O empreendedor garante também que, para além do erro positivo para quem o pratica, gera também um “fator positivo” para todos aqueles que estão envolvidos. Assim, a receita destes especialistas em fracassos é pequenas doses de falhas várias vezes por projeto, sempre acompanhadas de vontade de aprender.
“Quem bebe um bocadinho deste mundo de Silicon Valley apercebe-se da necessidade de experimentar e de errar. De fazer ciclos mais curtos de testes e erros, criar mini-fracassos”, aponta Pedro Colaço. “Quando se olha para os erros de uma perspetiva micro, os fracassos não parecem tão grandes”.
Taxa de sobrevivência das startups portuguesas
Fonte: Informa D&B
“Se todos sabem que a estatística de sobrevivência e de sucesso neste mundo do empreendedorismo é particularmente agressiva, onde está a surpresa? Somos assim tão ingénuos ou cruéis connosco próprios para acharmos que Portugal iria ser diferente?”, questiona, em jeito retórico, Miguel Fontes, numa publicação no Facebook. “E como diria alguém: Habituem-se!”
Mas há dedos a apontar…
Ainda assim, com o cair e levantar — e voltar a cair e a levantar — a ter de ser encarado como um processo de aprendizagem indispensável neste meio, os empreendedores com quem o ECO falou consideram que há culpas que não podem morrer solteiras, nem neste caso, nem noutros semelhantes.
"Este deveria ser um artigo sobre a maneira como se faz o ranking 30 Under 30 da Forbes, e da má gestão do insucesso da Chic by Choice. E não do falhanço em si.”
“Este deveria ser um artigo sobre a maneira como se faz o ranking 30 Under 30 da Forbes, e da má gestão do insucesso da Chic by Choice. E não do falhanço em si”, avalia Simon Schaefer.
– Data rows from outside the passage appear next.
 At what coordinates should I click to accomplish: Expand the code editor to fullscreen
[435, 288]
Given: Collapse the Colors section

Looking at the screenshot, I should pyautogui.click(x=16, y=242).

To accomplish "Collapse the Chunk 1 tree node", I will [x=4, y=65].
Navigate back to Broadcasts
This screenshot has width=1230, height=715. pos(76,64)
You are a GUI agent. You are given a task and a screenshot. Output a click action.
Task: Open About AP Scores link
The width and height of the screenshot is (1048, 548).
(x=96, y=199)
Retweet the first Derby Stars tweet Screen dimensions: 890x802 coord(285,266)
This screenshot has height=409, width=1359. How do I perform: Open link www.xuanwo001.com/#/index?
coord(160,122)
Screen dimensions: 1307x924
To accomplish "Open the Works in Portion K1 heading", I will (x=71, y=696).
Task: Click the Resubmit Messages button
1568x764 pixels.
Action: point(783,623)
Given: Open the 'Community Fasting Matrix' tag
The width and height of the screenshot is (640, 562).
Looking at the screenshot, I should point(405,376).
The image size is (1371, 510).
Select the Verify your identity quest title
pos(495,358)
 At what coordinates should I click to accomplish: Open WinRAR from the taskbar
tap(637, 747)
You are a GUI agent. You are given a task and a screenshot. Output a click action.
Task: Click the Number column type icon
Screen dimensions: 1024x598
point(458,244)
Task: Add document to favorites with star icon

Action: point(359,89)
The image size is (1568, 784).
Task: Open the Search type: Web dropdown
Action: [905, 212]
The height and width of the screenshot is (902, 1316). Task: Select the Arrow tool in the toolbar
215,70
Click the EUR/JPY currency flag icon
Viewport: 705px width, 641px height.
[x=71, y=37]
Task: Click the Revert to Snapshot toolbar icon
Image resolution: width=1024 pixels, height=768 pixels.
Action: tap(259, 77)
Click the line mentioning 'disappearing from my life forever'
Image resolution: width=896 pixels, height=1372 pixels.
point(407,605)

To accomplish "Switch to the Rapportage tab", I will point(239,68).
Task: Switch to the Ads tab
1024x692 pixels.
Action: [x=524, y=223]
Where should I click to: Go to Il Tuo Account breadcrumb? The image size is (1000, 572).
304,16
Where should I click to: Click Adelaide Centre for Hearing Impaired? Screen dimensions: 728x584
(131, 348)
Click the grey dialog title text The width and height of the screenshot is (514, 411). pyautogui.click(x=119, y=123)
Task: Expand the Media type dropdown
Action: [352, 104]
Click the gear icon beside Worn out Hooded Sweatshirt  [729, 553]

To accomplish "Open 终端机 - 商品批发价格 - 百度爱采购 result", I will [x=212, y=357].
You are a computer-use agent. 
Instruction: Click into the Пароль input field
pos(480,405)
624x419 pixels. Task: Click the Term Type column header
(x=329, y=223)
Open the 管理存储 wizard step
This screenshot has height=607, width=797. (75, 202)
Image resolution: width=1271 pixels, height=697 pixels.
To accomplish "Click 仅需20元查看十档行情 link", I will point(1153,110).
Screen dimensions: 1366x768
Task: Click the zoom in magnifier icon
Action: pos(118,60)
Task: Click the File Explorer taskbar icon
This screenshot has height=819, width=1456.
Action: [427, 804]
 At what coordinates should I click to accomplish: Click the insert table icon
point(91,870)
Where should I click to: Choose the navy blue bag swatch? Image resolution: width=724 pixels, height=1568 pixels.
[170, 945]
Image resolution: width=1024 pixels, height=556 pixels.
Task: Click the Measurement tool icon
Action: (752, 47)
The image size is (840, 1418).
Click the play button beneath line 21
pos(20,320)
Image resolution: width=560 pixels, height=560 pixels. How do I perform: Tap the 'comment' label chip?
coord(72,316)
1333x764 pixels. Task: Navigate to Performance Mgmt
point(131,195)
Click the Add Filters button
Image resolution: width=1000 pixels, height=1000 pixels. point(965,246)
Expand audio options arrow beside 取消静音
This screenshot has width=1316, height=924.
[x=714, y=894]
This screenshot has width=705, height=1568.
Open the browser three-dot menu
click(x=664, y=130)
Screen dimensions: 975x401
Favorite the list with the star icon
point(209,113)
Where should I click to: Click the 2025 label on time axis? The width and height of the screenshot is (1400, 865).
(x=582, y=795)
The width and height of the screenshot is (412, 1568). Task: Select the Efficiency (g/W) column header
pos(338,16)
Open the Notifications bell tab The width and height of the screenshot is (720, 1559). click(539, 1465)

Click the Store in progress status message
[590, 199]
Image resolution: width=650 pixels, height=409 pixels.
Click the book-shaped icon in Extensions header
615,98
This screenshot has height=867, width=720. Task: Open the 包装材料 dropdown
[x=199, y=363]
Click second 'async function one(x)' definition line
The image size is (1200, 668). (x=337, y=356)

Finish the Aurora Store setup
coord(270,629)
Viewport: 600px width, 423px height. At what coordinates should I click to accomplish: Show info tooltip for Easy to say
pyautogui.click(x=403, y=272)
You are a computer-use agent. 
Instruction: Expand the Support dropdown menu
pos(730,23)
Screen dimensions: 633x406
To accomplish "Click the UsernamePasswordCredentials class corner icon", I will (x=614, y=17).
Também Paulo dos Santos aponta o dedo à Portugal Ventures, a gestora de capital de risco pública, que é investidora da Chic by Choice. “Aquilo que eu não consigo entender é o porquê de o investidor não falar. Esse sim, tem de ser profissional”, critica o empreendedor, que viu o seu negócio ficar sem fundos depois de a mesma gestora ter retirado o investimento sem justificação. “A solução da Portugal Ventures tem sido passar entre os pingos da chuva e, se possível, fritar em lume brando o empreendedor”, critica.